▶ [Task description]: What is needed is an exact copy of the lines from the start of the records below through the line with "Given: Open the", without the pictures.

■ ■ ■ ■

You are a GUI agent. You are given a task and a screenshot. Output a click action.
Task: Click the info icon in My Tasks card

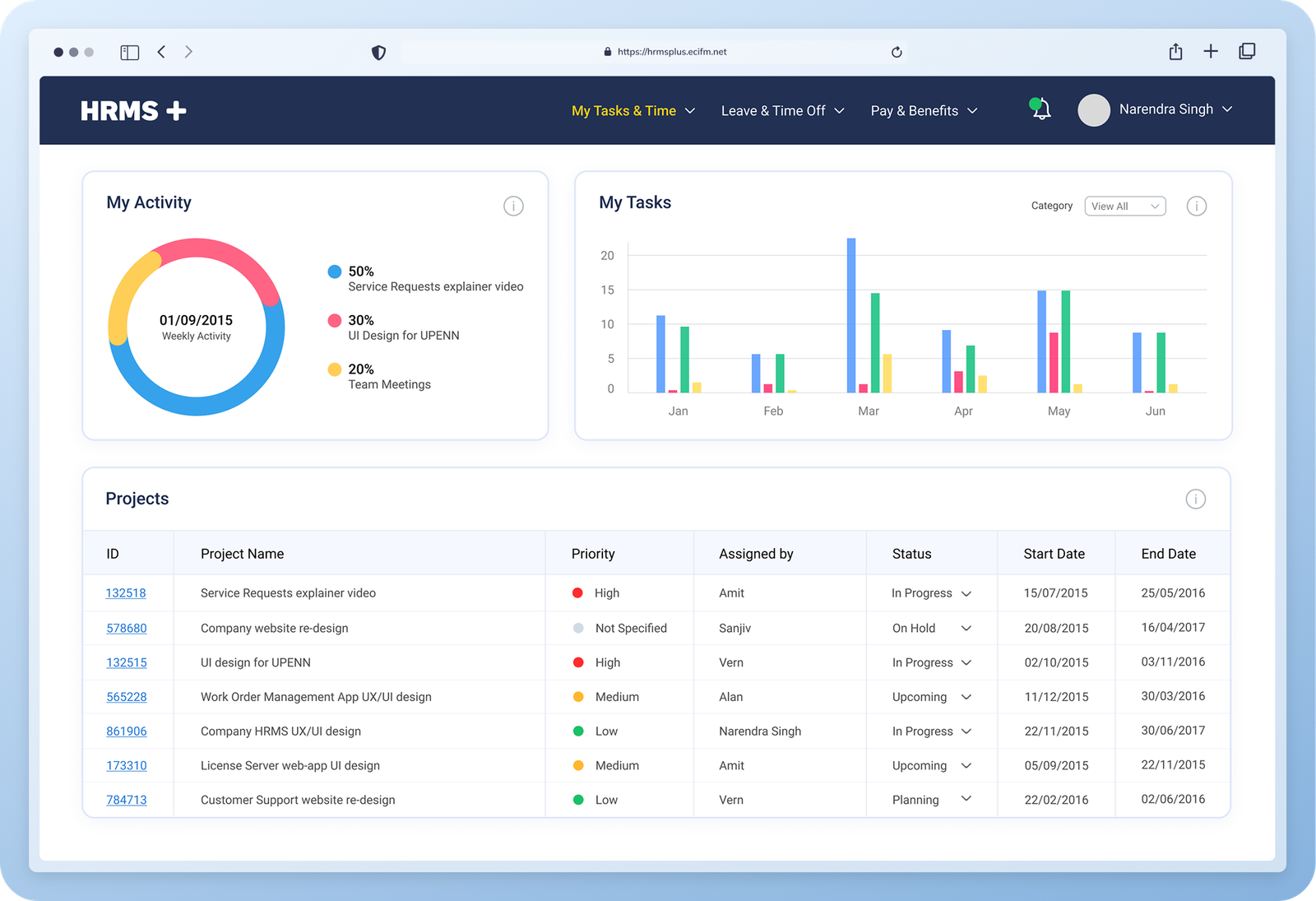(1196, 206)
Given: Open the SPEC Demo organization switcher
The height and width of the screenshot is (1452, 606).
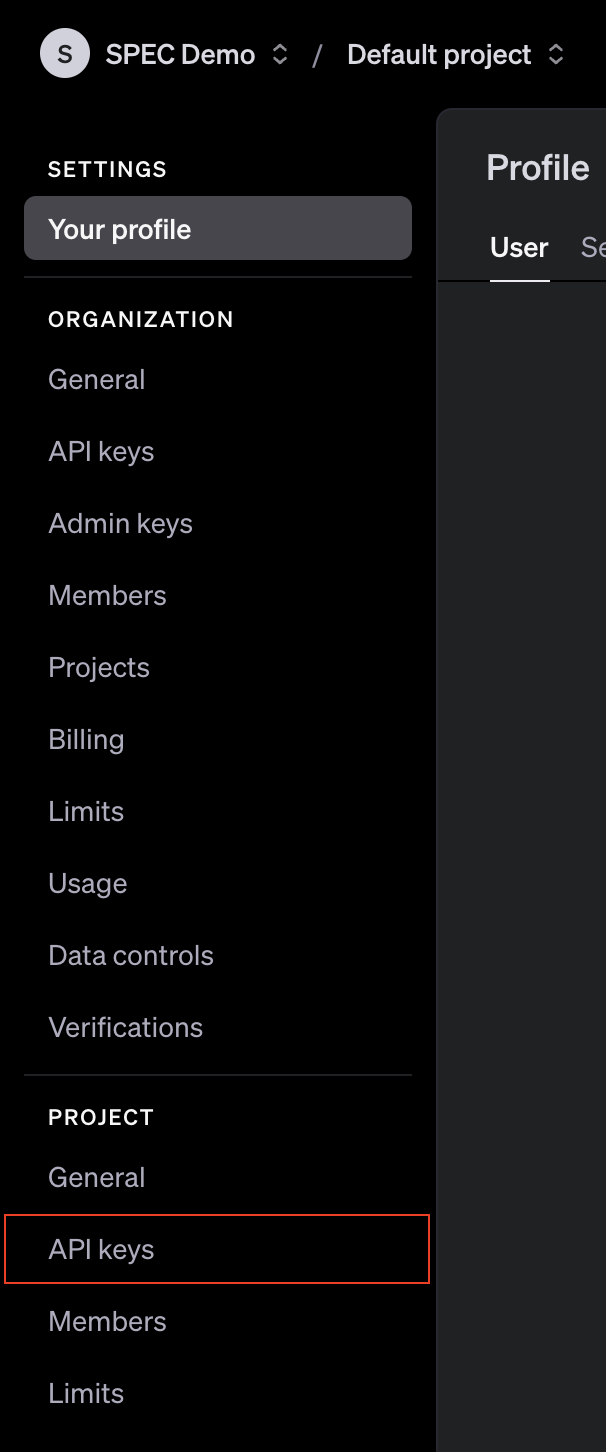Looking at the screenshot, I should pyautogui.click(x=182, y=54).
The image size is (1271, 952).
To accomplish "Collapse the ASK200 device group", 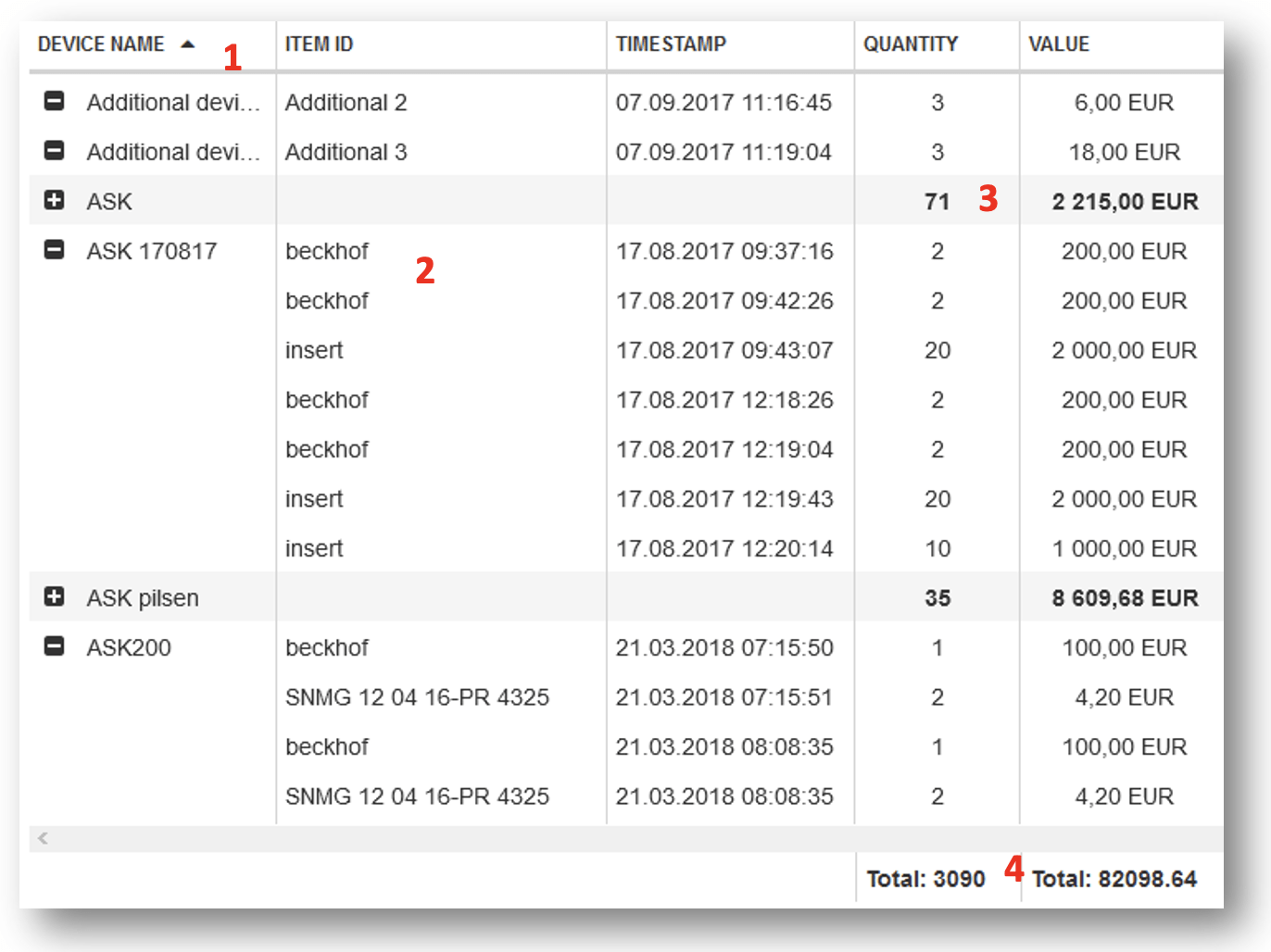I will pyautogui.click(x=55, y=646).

■ ■ ■ ■

▶ [Task output]:
You are a GUI agent. You are given a task and a screenshot. Output a click action.
Task: Click the info icon in My Tasks card

(1196, 206)
Given: Open the SPEC Demo organization switcher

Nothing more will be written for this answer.